The firm said that it has struck up a series of partnerships with firms in the region to create a new online money transfer corridor between Malaysia and Bangladesh.

In Malaysia, it will work alongside a firm called Mobile Money.

In Bangladesh, it will work with the company bKash.

Bangladesh is believed to have the region’s third biggest remittances market.

The new service will be wallet-to-wallet in nature, which means that it will allow money to flow between one digital currency account and another.

It will be powered by RippleNet, a worldwide payments service fuelled by distributed ledger technology (DLT), which is the technical architecture behind the blockchain.

Another firm, Mutual Trust Bank, will take the payment made via RippleNet and turn it into cash for settlement purposes.

A senior figure at bKash described the new move as a way of boosting convenience for users on both ends of the transaction.

Kamal Quadir, who is the chief executive officer of bKash, said that the Bangladeshi economy was likely to be boosted by the news.

“This partnership will bring great convenience to both the recipients and senders, and contribute further to our national economy by encouraging inward foreign remittance flow through legal channels,” he was quoted as saying.

A leader in the region at Ripple also expressed a positive outlook on the news.

Navin Gupta, who is the managing director for South Asia and the Middle East and North Africa region, predicted that there would be a transformation in payments for people there.

“As Ripple is bolstering our presence in South Asia, we are excited to contribute to the infrastructure of the region to transform the way cross-border payments are executed,” he said.
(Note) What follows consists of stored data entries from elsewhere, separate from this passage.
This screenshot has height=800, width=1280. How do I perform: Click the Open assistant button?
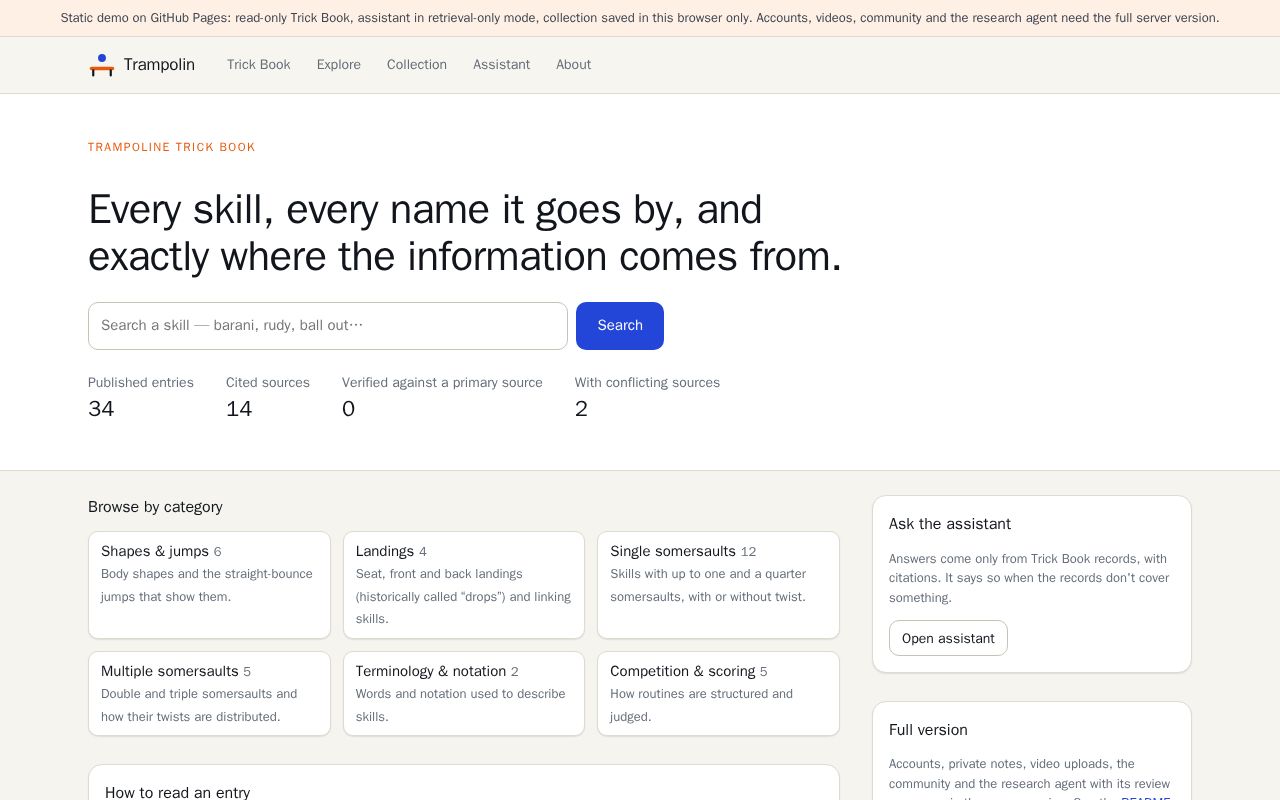tap(948, 638)
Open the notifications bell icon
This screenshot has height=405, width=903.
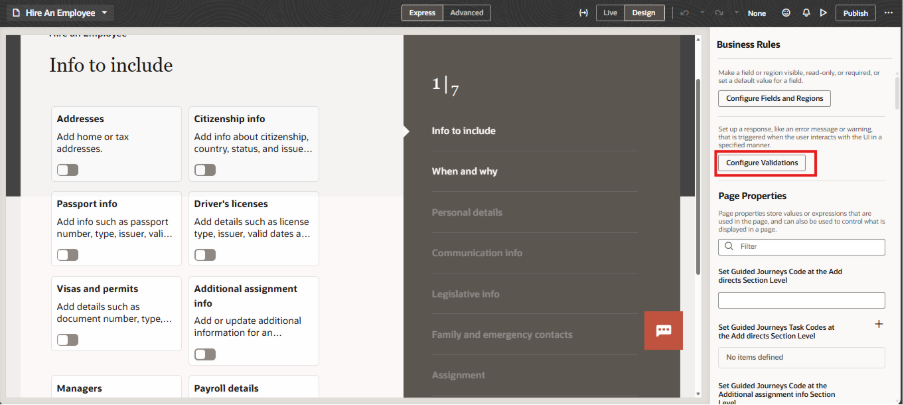click(805, 13)
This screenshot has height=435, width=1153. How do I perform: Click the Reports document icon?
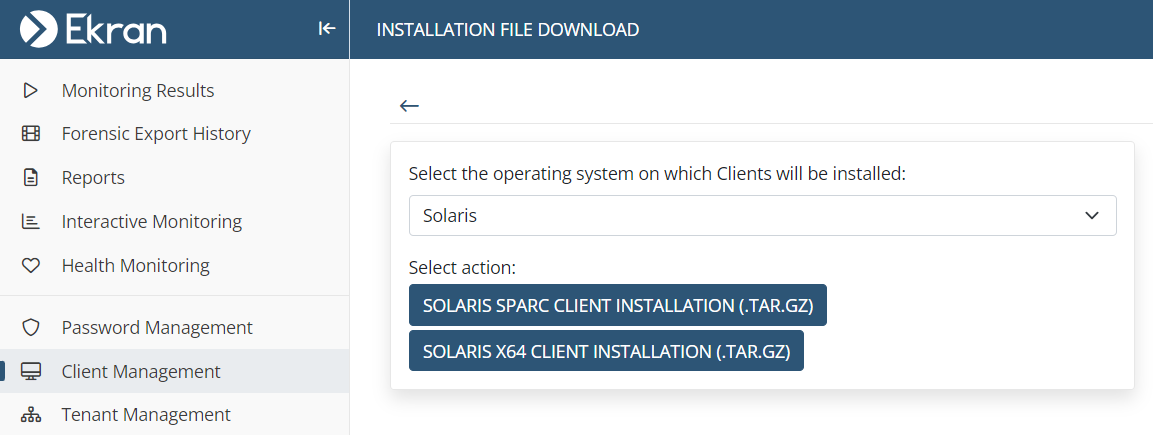(x=30, y=178)
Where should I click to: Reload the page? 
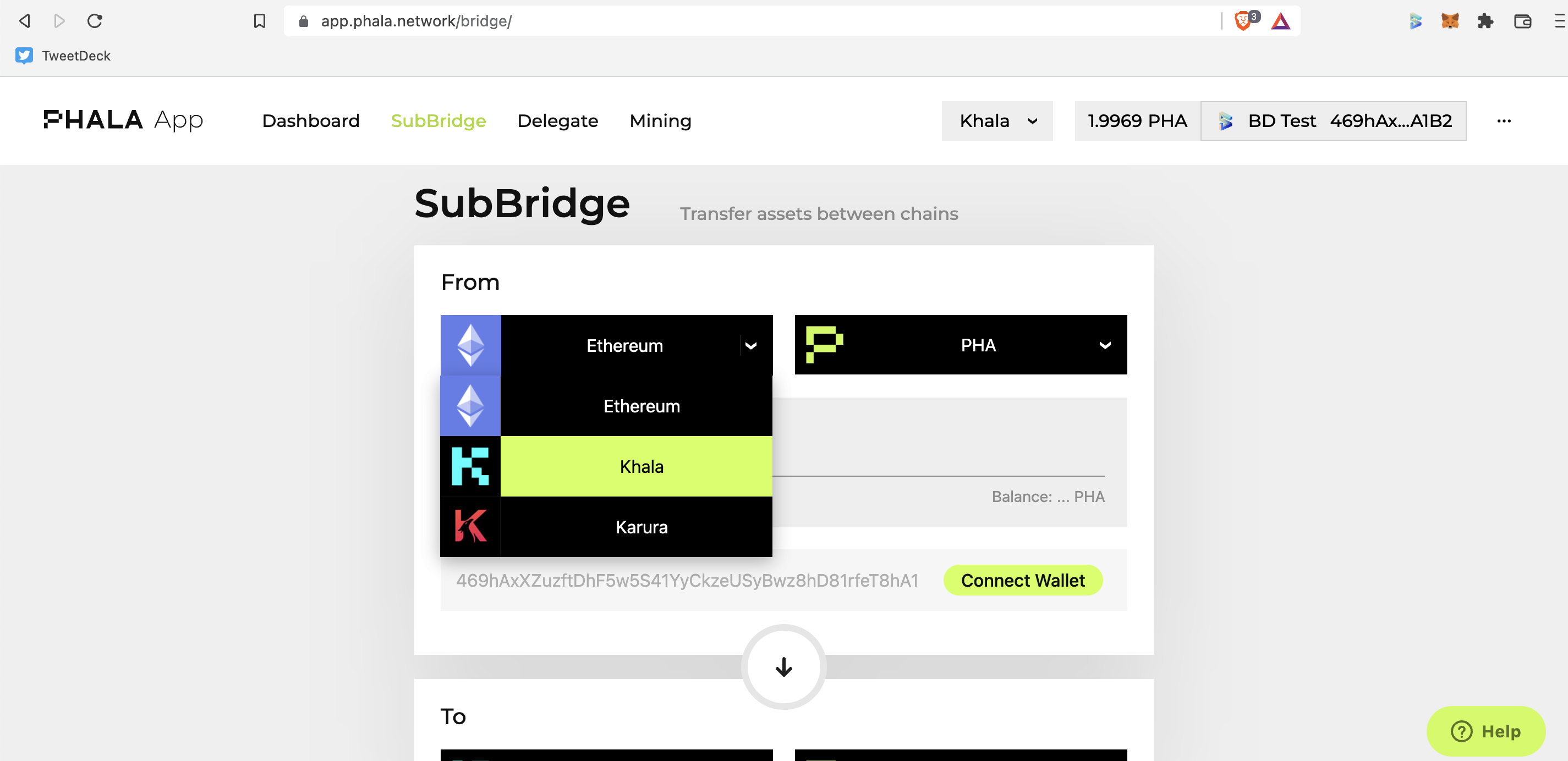94,21
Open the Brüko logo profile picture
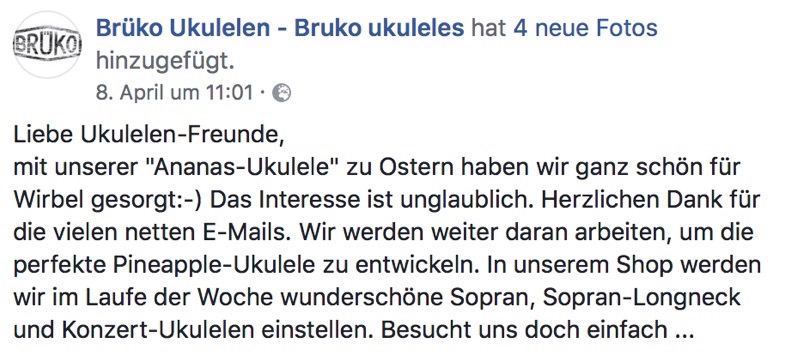This screenshot has height=362, width=797. [47, 45]
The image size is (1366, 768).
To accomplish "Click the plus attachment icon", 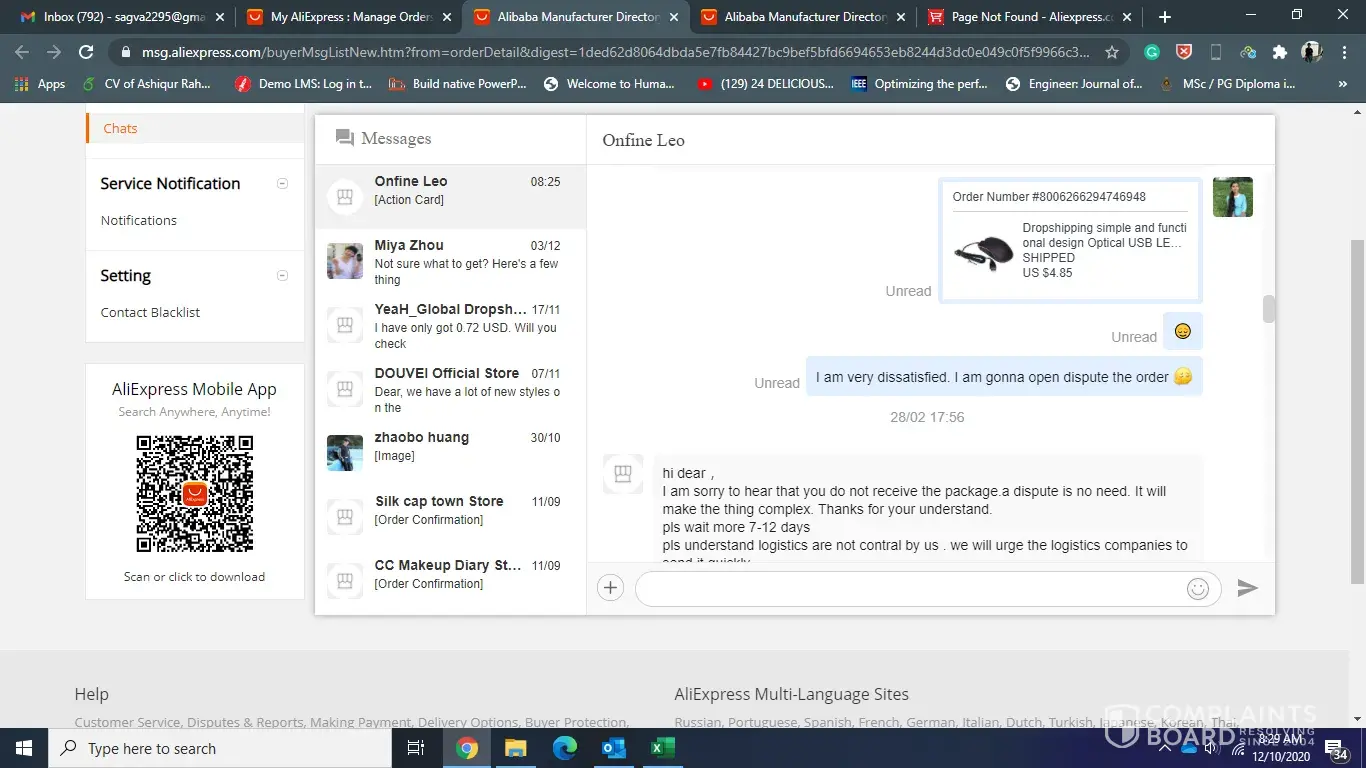I will [610, 588].
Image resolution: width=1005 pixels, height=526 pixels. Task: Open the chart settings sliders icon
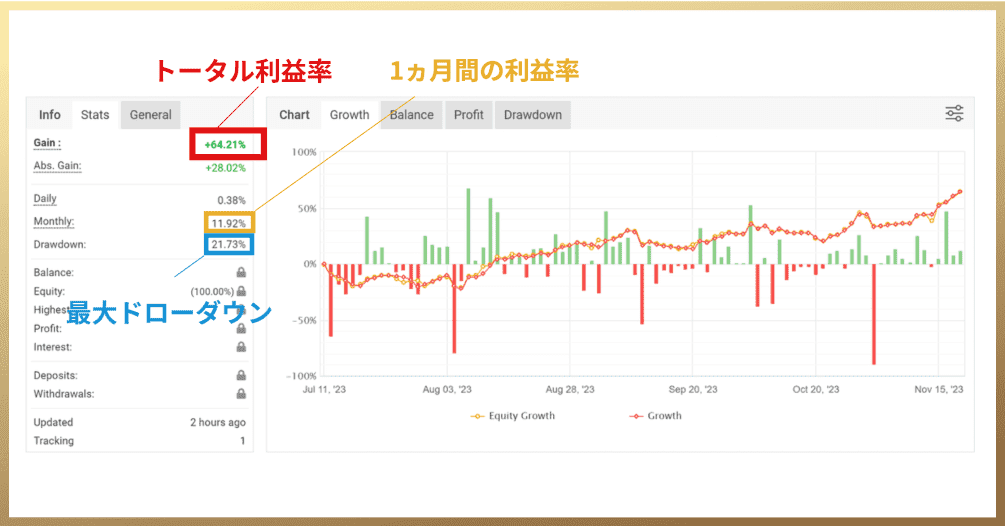[x=954, y=113]
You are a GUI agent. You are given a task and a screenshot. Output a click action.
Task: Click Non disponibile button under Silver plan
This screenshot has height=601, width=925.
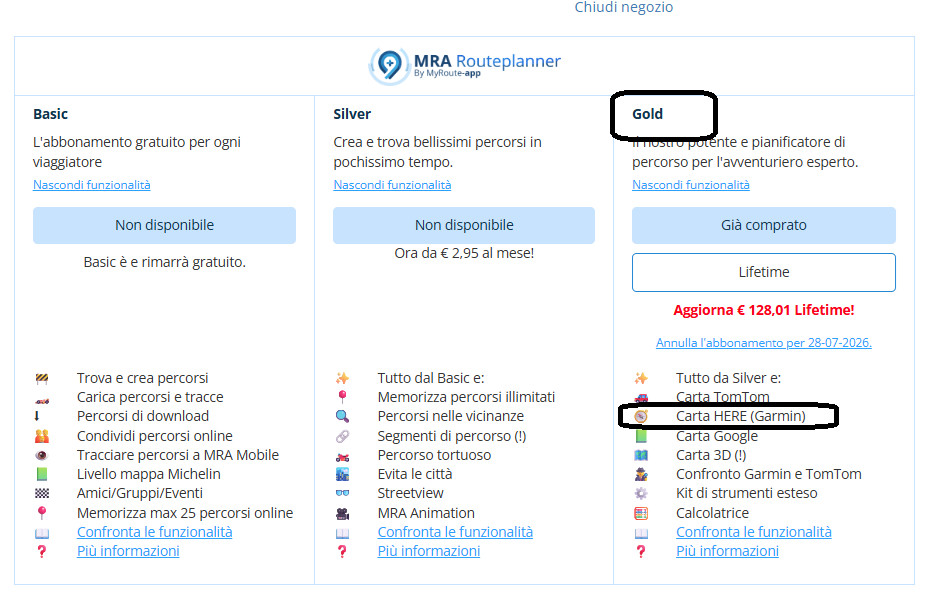click(x=464, y=226)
The move comes against a backdrop of legal and regulatory problems for Ripple.

Late last year, the firm was told by the US Securities and Exchange Commission that it was under investigation in a row over allegedly unregistered securities offerings.

It is accused of not following US security registration laws during the promotion of its cryptocurrency XRP.

The company itself was charged with the claims, which were laid in December.

Two leading figures at the firm, Chris Larsen and Brad Garlinghouse, were also charged.

The company denies the allegations made against it.